Enhancing End-to-End Multi-Channel Speech Separation Via Spatial Feature Learning

• Published in: ICASSP 2020 - 2020 IEEE International Conference on Acoustics, Speech and Signal Processing (ICASSP) pp. 7319 - 7323
• Main Authors: Gu, Rongzhi, Zhang, Shi-Xiong, Chen, Lianwu, Xu, Yong, Yu, Meng, Su, Dan, Zou, Yuexian, Yu, Dong
• Format: Conference Proceeding
• Language: English
• Published: IEEE 01.05.2020
• Subjects: Computational modeling; Computer architecture; Convolution; end-to-end; inter-channel convolution differences; multi-channel speech separation; Signal to noise ratio; spatial features; Speech enhancement; Time-domain analysis; Two dimensional displays
• ISSN: 2379-190X
• DOI: 10.1109/ICASSP40776.2020.9053092

Hand-crafted spatial features (e.g., inter-channel phase difference, IPD) play a fundamental role in recent deep learning based multi-channel speech separation (MCSS) methods. However, these manually designed spatial features are hard to incorporate into the end-to-end optimized MCSS framework.
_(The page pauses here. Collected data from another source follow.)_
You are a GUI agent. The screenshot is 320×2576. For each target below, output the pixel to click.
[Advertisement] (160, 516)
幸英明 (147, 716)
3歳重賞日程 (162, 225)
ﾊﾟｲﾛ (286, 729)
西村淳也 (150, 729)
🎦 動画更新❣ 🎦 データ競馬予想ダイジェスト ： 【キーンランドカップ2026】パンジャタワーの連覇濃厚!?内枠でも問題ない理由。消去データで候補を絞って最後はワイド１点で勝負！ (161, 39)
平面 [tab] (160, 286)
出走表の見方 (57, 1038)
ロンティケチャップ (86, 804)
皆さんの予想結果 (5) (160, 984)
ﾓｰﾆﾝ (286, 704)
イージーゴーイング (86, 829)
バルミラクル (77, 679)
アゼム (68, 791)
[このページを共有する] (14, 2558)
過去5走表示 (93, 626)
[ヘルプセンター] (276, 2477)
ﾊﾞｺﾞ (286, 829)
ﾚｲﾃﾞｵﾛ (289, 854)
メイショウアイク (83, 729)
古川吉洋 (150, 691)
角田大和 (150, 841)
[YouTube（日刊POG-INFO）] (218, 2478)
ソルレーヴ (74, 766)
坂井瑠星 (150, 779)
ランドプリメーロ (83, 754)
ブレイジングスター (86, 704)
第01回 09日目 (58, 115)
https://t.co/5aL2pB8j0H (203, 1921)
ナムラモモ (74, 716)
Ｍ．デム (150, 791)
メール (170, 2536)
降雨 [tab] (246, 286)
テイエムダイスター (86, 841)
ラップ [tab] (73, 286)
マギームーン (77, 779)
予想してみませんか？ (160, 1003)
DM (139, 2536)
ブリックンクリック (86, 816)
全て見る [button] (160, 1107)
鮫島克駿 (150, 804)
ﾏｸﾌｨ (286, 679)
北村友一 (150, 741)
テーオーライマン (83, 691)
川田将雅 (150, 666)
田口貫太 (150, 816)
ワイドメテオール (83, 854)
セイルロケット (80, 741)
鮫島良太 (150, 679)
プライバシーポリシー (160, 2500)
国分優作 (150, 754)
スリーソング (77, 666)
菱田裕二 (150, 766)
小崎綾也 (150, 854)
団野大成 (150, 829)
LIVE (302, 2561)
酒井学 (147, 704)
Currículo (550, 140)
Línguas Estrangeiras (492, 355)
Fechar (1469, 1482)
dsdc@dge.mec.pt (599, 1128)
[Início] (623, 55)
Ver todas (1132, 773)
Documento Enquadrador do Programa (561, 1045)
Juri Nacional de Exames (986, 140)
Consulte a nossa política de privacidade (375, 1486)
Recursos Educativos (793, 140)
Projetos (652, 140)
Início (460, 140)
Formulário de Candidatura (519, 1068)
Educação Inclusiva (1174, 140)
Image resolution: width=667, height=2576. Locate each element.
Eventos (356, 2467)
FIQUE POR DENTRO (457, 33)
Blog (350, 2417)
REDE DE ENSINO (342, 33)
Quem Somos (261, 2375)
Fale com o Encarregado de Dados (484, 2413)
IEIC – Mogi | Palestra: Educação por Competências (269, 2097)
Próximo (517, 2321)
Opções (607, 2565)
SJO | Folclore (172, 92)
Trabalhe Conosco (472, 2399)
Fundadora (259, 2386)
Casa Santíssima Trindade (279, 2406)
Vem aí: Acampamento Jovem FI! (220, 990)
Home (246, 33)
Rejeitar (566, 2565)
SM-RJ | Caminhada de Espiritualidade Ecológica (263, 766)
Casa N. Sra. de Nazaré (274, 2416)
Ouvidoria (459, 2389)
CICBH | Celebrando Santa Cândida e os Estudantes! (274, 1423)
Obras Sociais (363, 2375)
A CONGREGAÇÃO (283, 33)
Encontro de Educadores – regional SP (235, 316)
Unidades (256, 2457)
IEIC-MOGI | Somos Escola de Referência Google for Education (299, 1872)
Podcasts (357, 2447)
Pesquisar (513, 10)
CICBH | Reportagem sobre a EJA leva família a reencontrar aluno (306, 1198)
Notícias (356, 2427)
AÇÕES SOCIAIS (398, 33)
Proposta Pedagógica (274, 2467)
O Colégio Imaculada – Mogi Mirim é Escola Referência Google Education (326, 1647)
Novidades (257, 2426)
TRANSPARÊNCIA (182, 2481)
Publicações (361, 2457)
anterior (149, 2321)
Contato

In this work, we propose an integrated architecture for learning spatial features directly from the multi-channel speech waveforms within an end-to-end speech separation framework. In this architecture, time-domain filters spanning signal channels are trained to perform adaptive spatial filtering. These filters are implemented by a 2d convolution (conv2d) layer and their parameters are optimized using a speech separation objective function in a purely data-driven fashion. Furthermore, inspired by the IPD formulation, we design a conv2d kernel to compute the inter-channel convolution differences (ICDs), which are expected to provide the spatial cues that help to distinguish the directional sources. Evaluation results on simulated multi-channel reverberant WSJ0 2-mix dataset demonstrate that our proposed ICD based MCSS model improves the overall signal-to-distortion ratio by 10.4% over the IPD based MCSS model.